Ideally, you should take your child for an orthodontic evaluation yearly from the time they hit 7 years until their teenage years. This ensures that any budding problems with the teeth or bite are identified and corrected when the kid is still young. The orthodontist may also prescribe routines and medications to prevent other conditions in the future.
Generally, the best age to get started with braces is between 11 and 14 years. At these ages, the child’s permanent teeth will be fully grown but their mouth and jawlines will still be developing, which makes it easy for the braces to correct the teeth alignment, fix spaces, and strengthen the bite.
If advised to wear braces, your child’s oral care routine will also need to change for the better to avoid interfering with the braces.
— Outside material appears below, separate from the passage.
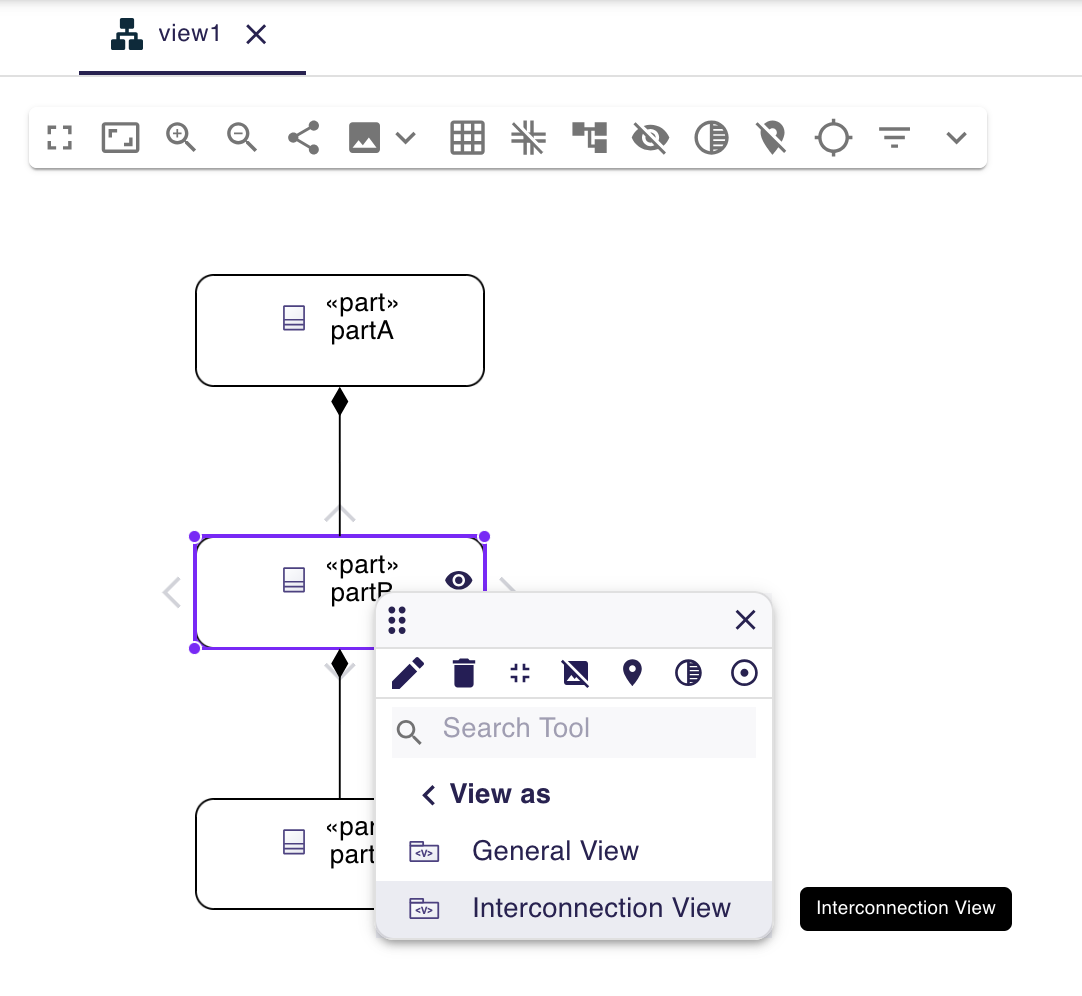Select the arrange layout toolbar icon

coord(590,137)
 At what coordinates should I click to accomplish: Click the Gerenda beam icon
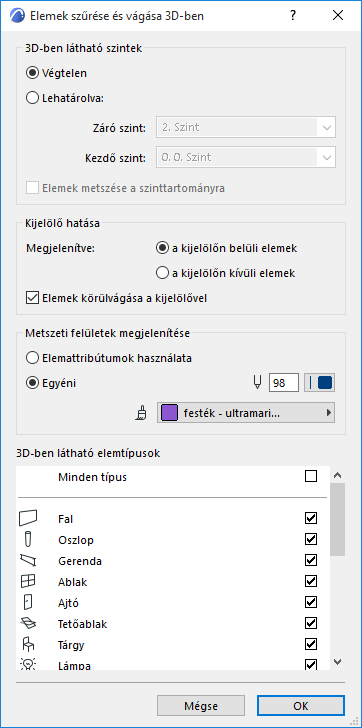pos(28,560)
In particular, the child will need to brush at least twice a day. If possible, they should also integrate flossing and mouthwash into their routines to ensure they completely get rid of anything that can harbor bacteria.
The orthodontist may also require the child to avoid foods that can damage the braces or interfere with their working. And contrary to the popular view that only junk snacks, gummy bears, and candy are bad for developing teeth, even erstwhile healthy foods like carrots are not advisable to take when one is wearing braces.
The efficacy of orthodontic treatments depends to a large extent on the child’s age, oral care standards, and most importantly, the severity of their condition. Basically, younger kids complete their treatments in just a few months, as do those with good dental care routines.
On average, it takes at least 12 months for the results of most orthodontic to become visible and imprinted in the mouth. Children who are above 15 years or have more advanced conditions may require treatment for as long as 36 months, which is considerably lower than what it would take for, say, an 11-year-old. It is, however, not something to worry about unless the dentist specifies otherwise.